Let me paint a picture:

A friend has contracted cancer that, unless caught in its early stages, will grow progressively more threatening to his life. On learning of the disease, you urge him to have the tumor removed, but he prefers to continue living as normal a life as possible, taking basic medication to numb him to the pain, and even help him forget he was ill.

The more time passes, the more perilous his condition becomes. He would carry on regardless, but a sudden turn of events forces him to reassess. While the attack on his body is set to intensify, he’s not ready to deal with it.

You have the chance to remind him that, had he agreed to it at the start, he would have undergone a painful but relatively straightforward procedure while his body was strong enough to survive. The passage of time and progression of the cancer has weakened him. Although it is still possible to save his life, he must have the surgery now.

Thing is, it’s no longer a small operation. What he requires at this point will be agonizing; the risks far higher. As his friend, you must choose whether to pressure him to go under the knife by telling him some unpleasant home truths, or allow him to continue in self-delusion as he drifts towards his date with doom.

“Everybody’s” pleading with him to, “for heaven’s sake, leave well enough alone! Anything is better than the alternative.”

But do we really believe this?

Let’s take a closer look at what this Israel-Egypt peace treaty really is: how it was drawn up, what it cost Israel to sign, how it has played out, what its effects have been, and where its perpetuation will lead.

The Israeli prime minister, Menachem Begin, and the Egyptian military dictator, Anwar Sadat, signed the Israel-Egypt Peace Treaty, known as the Camp David Agreement, in 1978.

In other words, it was signed between an elected representative of the Israeli people on the one side, and a military ruler representing no-one on the other.

The details – or more accurately – the parties to the agreement – were hammered together by the American president, Jimmy Carter.

As close advisor to Begin, the late Shmuel Katz, outlined in his book “The Hollow Peace,” (Dvir Publishing; Israel; 1981), Carter held a gun to Israel’s head and, wielding blackmail and deception, mercilessly pressured Begin into agreeing to the treaty terms – the tangible fruits of which were all in Egypt’s – and America’s – favor.

Sadat, who had his forces launch the aggressive wars of 1967 and 1973 with the intent of obliterating the Jewish state, was rewarded for his belligerence by being given the Sinai Peninsula (which was not Egyptian sovereign territory before), and by being universally applauded as a courageous peacemaker.

By relinquishing the Sinai, Israel lost access to sources of oil that supplied upwards of 60 percent of its oil needs. It lost the ultra-modern military airfields it had built in the Sinai, and the billions of dollars it had to spend building substitute airfields in the Negev.
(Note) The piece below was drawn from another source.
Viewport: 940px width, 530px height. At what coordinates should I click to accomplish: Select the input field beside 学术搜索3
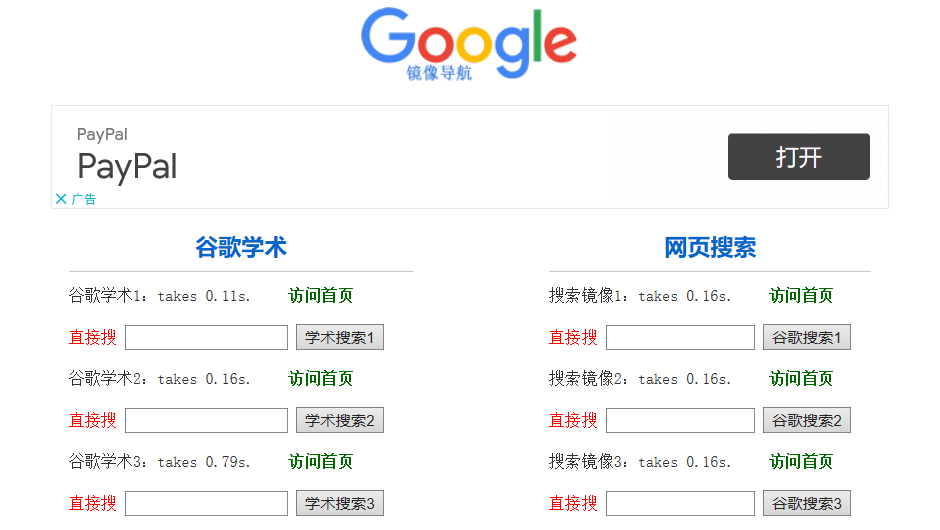pos(206,504)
Israel lost the strategic depth that protected it against another Egyptian onslaught. It lost the only way it had of ensuring Israeli ships retain free access to the Indian Ocean via the Red Sea. It lost the Jewish communities it had established in the Sinai – the process of uprooting them leaving deep scars in the Israeli national conscious and sowing seeds for civil disagreement and strife among Israel’s Jews.

And in the agreement Israel forfeited the possibility of annexing Judea, Samaria and Gaza, instead binding itself to negotiate with the Palestinian Arabs to give them self-rule in those areas to which they – the Arabs – had no prior historical claim.
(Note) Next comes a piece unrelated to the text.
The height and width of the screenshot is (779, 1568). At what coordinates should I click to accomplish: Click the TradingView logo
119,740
The United States rewarded Egypt richly; over the ensuing years giving the country billions of dollars worth of modern and sophisticated weaponry, and training Egyptian soldiers and security forces. All the while Egypt’s army – twice as large as Israel’s – has been playing yearly war games in which it practices attacking and destroying the Jewish state.

Egypt, first under Sadat and then under Hosni Mubarak, lived up to nothing in return but a pledge not to launch attacks on Israel from Egyptian soil. That did not stop it from pursuing that other, political, war – delegitimizing the Jewish state and fomenting hatred of Israel at home and abroad.
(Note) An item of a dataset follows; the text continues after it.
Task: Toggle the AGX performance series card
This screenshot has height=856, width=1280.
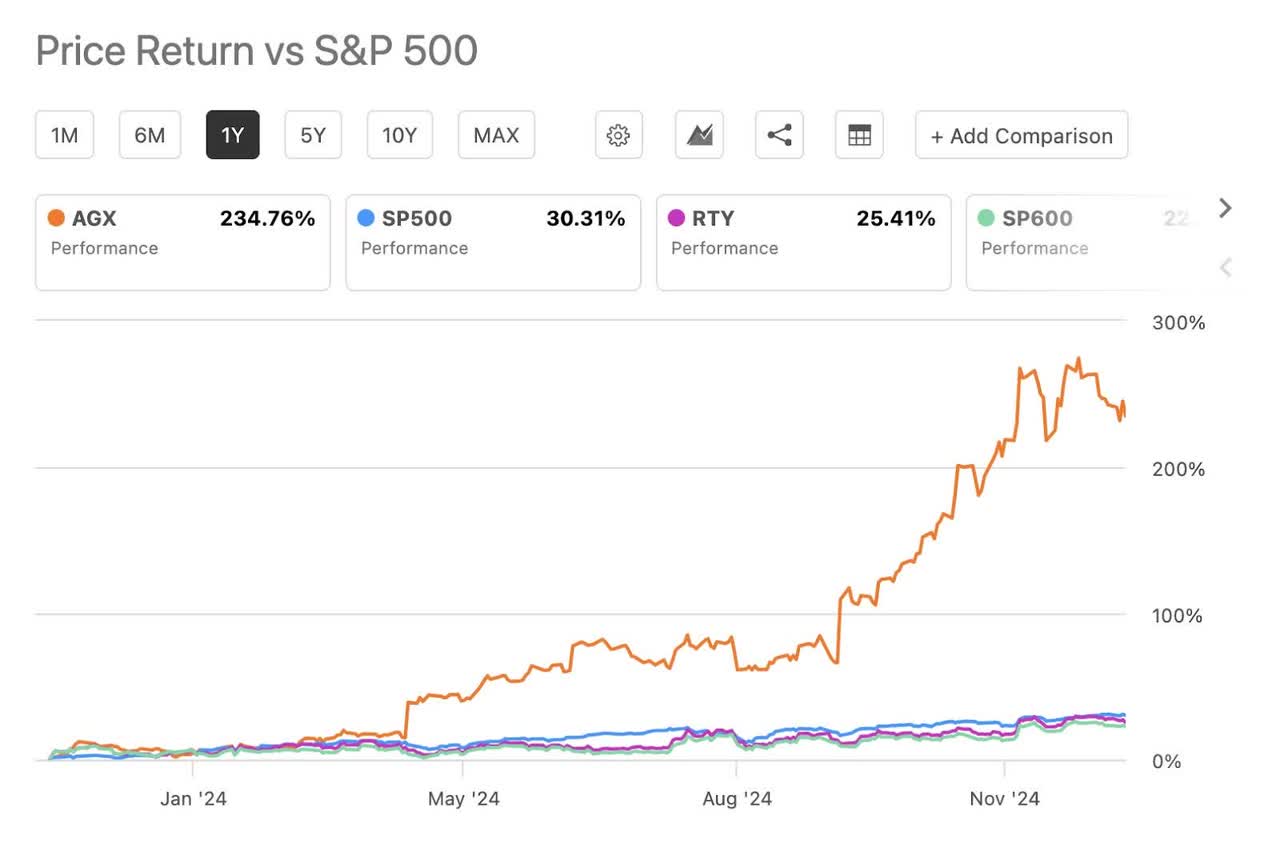Action: (183, 242)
While Israeli leaders frequently visited Egypt for consultations with Mubarak and his officials, the Egyptian ruler absolutely refused to reciprocate. His solo trip to Jerusalem was for the funeral of assassinated Israeli Prime Minister Yitzhak Rabin.

Israeli tourists flocked with their money to Egypt, but Egyptians basically never came to tour Israel. The Mubarak-controlled media in Egypt regularly vilified the Jewish state and its Jewish citizens, while Israel’s free media almost always related to their southern neighbor in terms of being a partner in peace.

Meanwhile, included in the Carter-sanctioned agreement, with the American president’s full awareness and in fact collusion, was Egypt’s right to declare war on Israel if Israel should get into another conflict with any other Arab state.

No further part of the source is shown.